Organic matter quantity and quality, metals availability and foraminiferal assemblages as environmental proxy applied to the Bizerte Lagoon (Tunisia).

This study analyzes the benthic trophic state of Bizerte Lagoon (Tunisia) based on the total organic matter and the bioavailability of biopolymeric carbon including proteins (PTN), carbohydrates (CHO), lipids (LIP), chlorophyll a, as well as bacteria counts. The overall simultaneously extracted metals (SEM), and acid volatile sulfides (AVS) as well as the SEM/AVS ratio indicative of the toxicity of the sediments also were analyzed aiming to study their impact in the dimension, composition and structure of both dead and living benthic foraminiferal assemblages.

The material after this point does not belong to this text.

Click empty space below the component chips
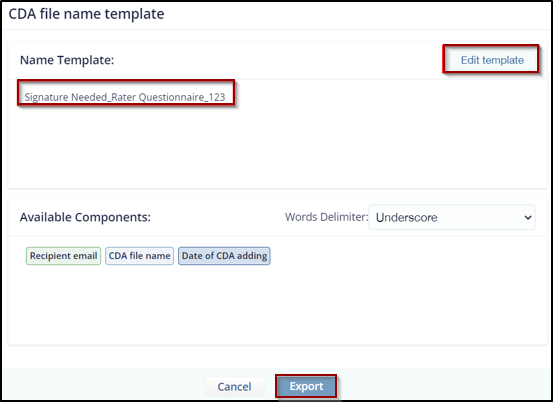The image size is (553, 402). 277,305
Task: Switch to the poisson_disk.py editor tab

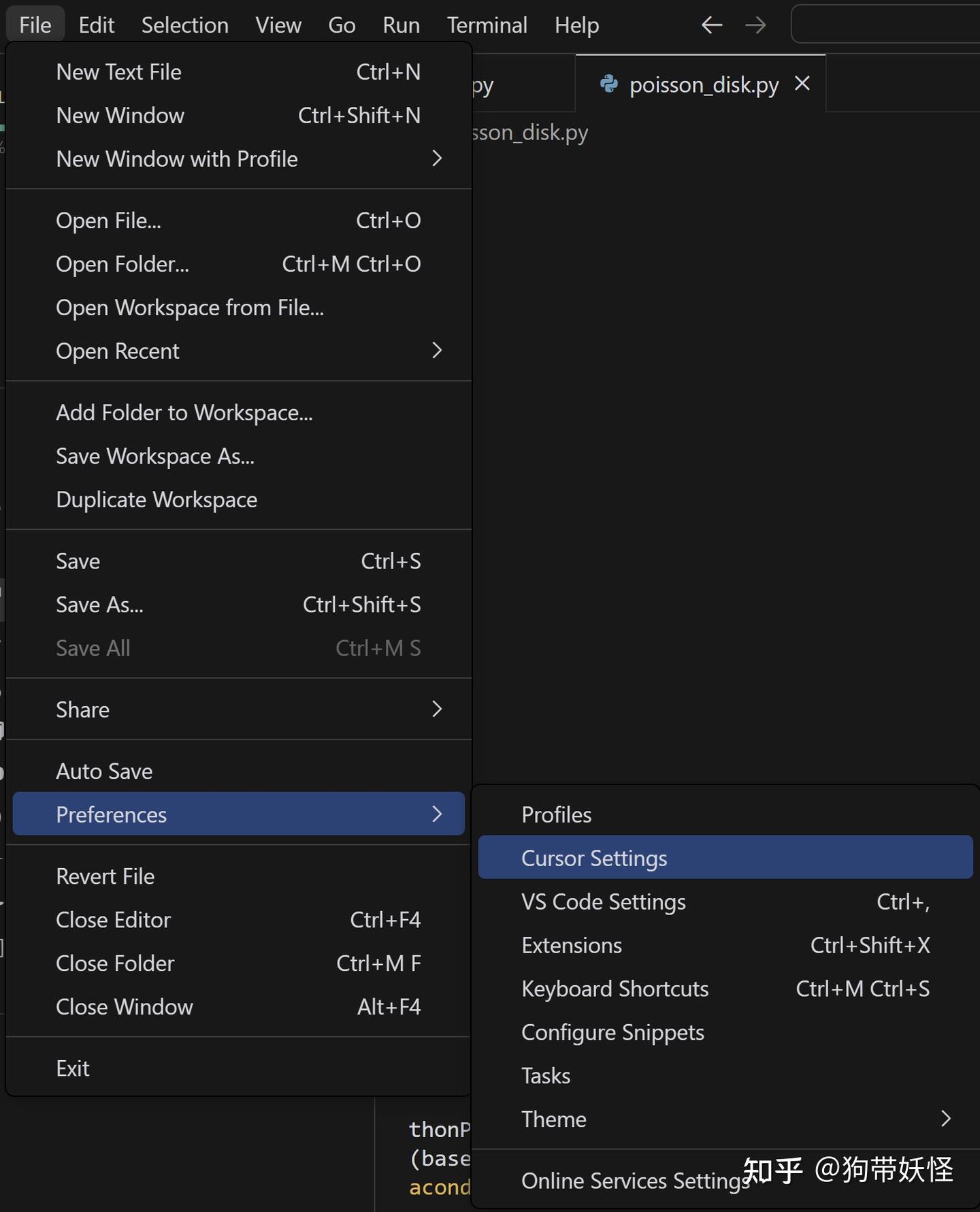Action: click(x=703, y=85)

In the studied sites TOC content is relatively high and the PTN/CHO values indicate that they can be considered as meso-eutrophic environments. The CHO/TOC and C/N values suggest that the OM which accumulated on the sediments surface has mainly natural origin despite the introduction of municipal and industrial effluents in the lagoon and the large bacterial pool. The living assemblages of benthic foraminifera of Bizerte Lagoon are quite different to other Mediterranean transitional systems studied until now. They are composed of typical lagoonal species but also include several marine and opportunistic species including significant numbers of bolivinids, buliminids, Nonionella/Nonionoides spp. and Cassidulina/Globocassidulina spp. These assemblages seem to benefitfrom the physicochemical parameters and the sediment stability. They may however face environmental stress in the lagoon related to the AVS production as a result of the organic matter degradation and toxicity in some areas due to the available concentrations of metals. Nonetheless statistical results evidence that the structure and dimension of assemblages are being controlled mostly by OM quantity and quality related mainly to the availability of PTN, CHO and chlorophyll a. Results of this work support the importance of considering OM quantity and quality in studies of environmental impact in coastal systems.

Environmental Quality Assessment of Bizerte Lagoon (Tunisia) Using Living Foraminifera Assemblages and a Multiproxy Approach.

This study investigated the environmental quality of the Bizerte Lagoon (Tunisia) through an integrated approach that combined environmental, biogeochemical, and living benthic foraminiferal analyses. Specifically, we analyzed the physicochemical parameters of the water and sediment. The textural, mineralogical, and geochemical characteristics of the sediment, including total organic carbon, total nitrogen, simultaneously extracted metals (SEM), acid volatile sulfides (AVS), chlorophyll a, CaCO3, and changes in bacterial populations and carbon isotopes were measured. The SEM/AVS values indicated the presence of relatively high concentrations of toxic metals in only some areas. Foraminiferal assemblages were dominated by species such as A. parkinsoniana (20-91%), Bolivina striatula (<40%), Hopkinsina atlantica (<17%), and Bolivina ordinaria (<15%) that cannot be considered typical of impacted coastal lagoons both in Mediterranean and northeast Atlantic regions. The results of this work suggest that Bizerte Lagoon is a unique setting. This lagoon is populated by typical marine species that invaded this ecosystem, attracted not only by the prevailing favorable environmental conditions but also by the abundance and quality of food. The results indicate that the metal pollution found in some areas have a negative impact on the assemblages of foraminifera. At present, however, this negative impact is not highly alarming.